Statutory Demands sent to companies in the effective period (1st March 2020 to 30th September 2020, with the possibility of an extension) cannot be relied on at any time to form the basis of a Winding Up Petition against that company. This does not affect Statutory Demands sent to individuals. Statutory Demands are the simplest way to prove to the Court that a company cannot pay its debts and should be wound up.
Winding Up Petitions
Unless the Creditor can certify that they have reasonable grounds for believing that (a) Coronavirus has not had a financial impact on the company or (b) the fact by reference to which the relevant ground applies would have arisen even if Coronavirus had no financial effect on the company, Winding Up Petitions brought under Section 124 of the Insolvency Act 1986 (Petitions brought by a Creditor on the basis that the company is unable to pay its debts) will not be allowed to proceed. Any Winding Up Orders already made in the period 27th April 2020 onwards without that certification are void. If the Winding Up is not of a type dependent on inability to pay debts, the winding up petition may go ahead. This section had retrospective effect, so will catch some Petitions part way through their process. The Court is given power to deal with such cases “as the Court sees fit”.

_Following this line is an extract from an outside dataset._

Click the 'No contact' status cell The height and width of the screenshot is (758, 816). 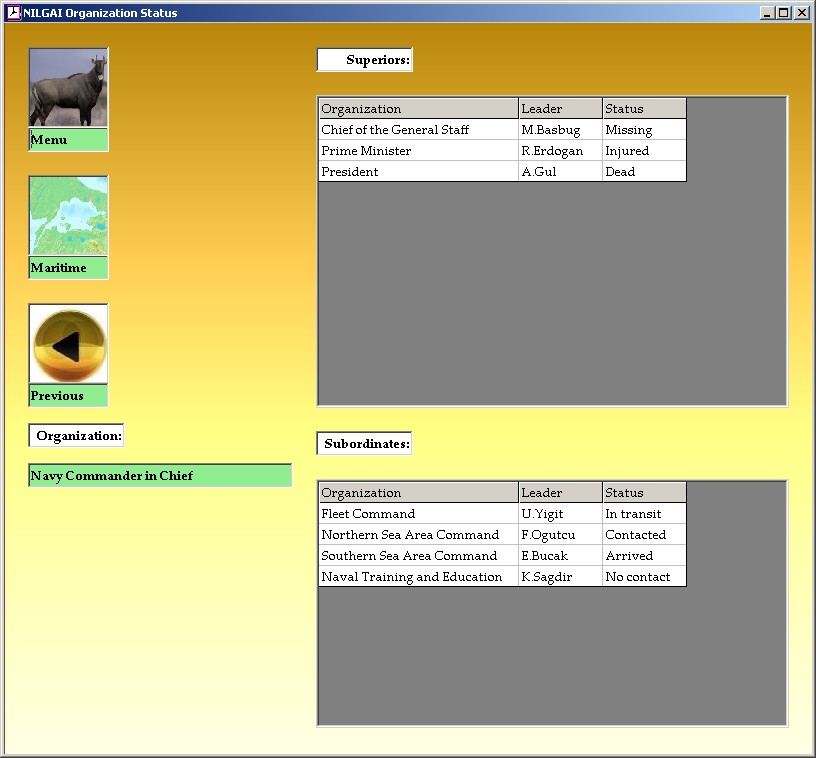tap(644, 577)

Insolvency Act Wrongful Trading
The Insolvency Act 1986 contains an existing unlawful act of “wrongful trading”, basically trading in a way that disregards the interests of creditors when the company is insolvent. The new Act requires a court to disregard any acts of the director being complained about in a wrongful trading application by a liquidator if the act complained of took place in the period 1st March 2020 to 25th July 2020, with the possibility of this period being extended by The Secretary of State.
From 25th June 2020 a company which finds itself in financial difficulties may be able to temporarily hold off its Creditors by making use of a new 20 business day moratorium. The moratorium is overseen by a “monitor,” who must be a licensed Insolvency Practitioner, and who must both be paid for by the company and provide a statement, as a condition of the moratorium being allowed, that it is likely that a moratorium for the company would result in the rescue of the company as a going concern. Additionally, the directors must provide a statement that, in their view, the company is, or is likely to become, unable to pay its debts.

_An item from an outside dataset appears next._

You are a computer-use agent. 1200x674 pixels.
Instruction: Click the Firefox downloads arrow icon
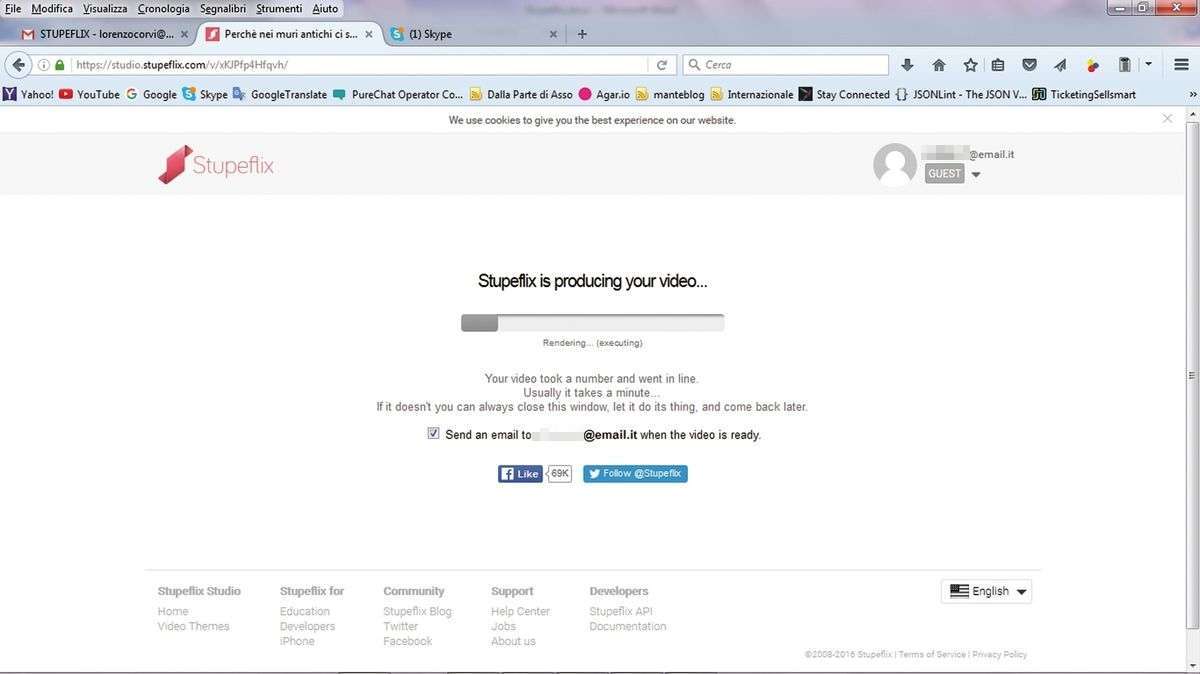(x=908, y=65)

The company continues to be run by its directors and management, in cooperation with the monitor. During the period of the moratorium most debts cannot be chased. The company still has an obligation to pay for any goods or services supplied during the moratorium period; wages, salaries, and rent arising during the moratorium and debts relating to financial services. Debts incurred before the moratorium are referred to as being subject to a “payment holiday.” Generally, creditors may not exercise rights to enforce security, to repossess premises or goods, to start or continue legal proceedings. The moratorium can be extended if certain debts are paid and the monitor agrees it is likely the moratorium continuing will result in the rescue of the company as a going concern. The maximum period without creditor consent is a further 20 business days.
During the period 25th June to 30th September 2020, both the monitor and the director’s certificates will be acceptable with the addition of “or would do so if it were not for any worsening of the financial position of the company for reasons relating to Coronavirus.”
Prohibition on Suppliers Terminating Contracts
From 25th June 2020, any contract clause, whether already in existence or made after this date, which says that a supplier may terminate a contract if the customer becomes insolvent, is unenforceable. The provisions also catch any clauses which substantially change the contract terms if the customer becomes insolvent, for in-stance, requiring security or changing payment terms. The prohibition applies to most contracts for the supply of goods or services.
There is a temporary exception for 1 month from 25th June 2020 where the supplier is a “small company.” A small company must meet two of three tests:
- Turnover not more than £10.2 million;
- Balance sheet not more than £5.1 million; and/or
- Not more than 50 employees.
The period for this temporary small suppliers’ exception can be extended by The Secretary of State.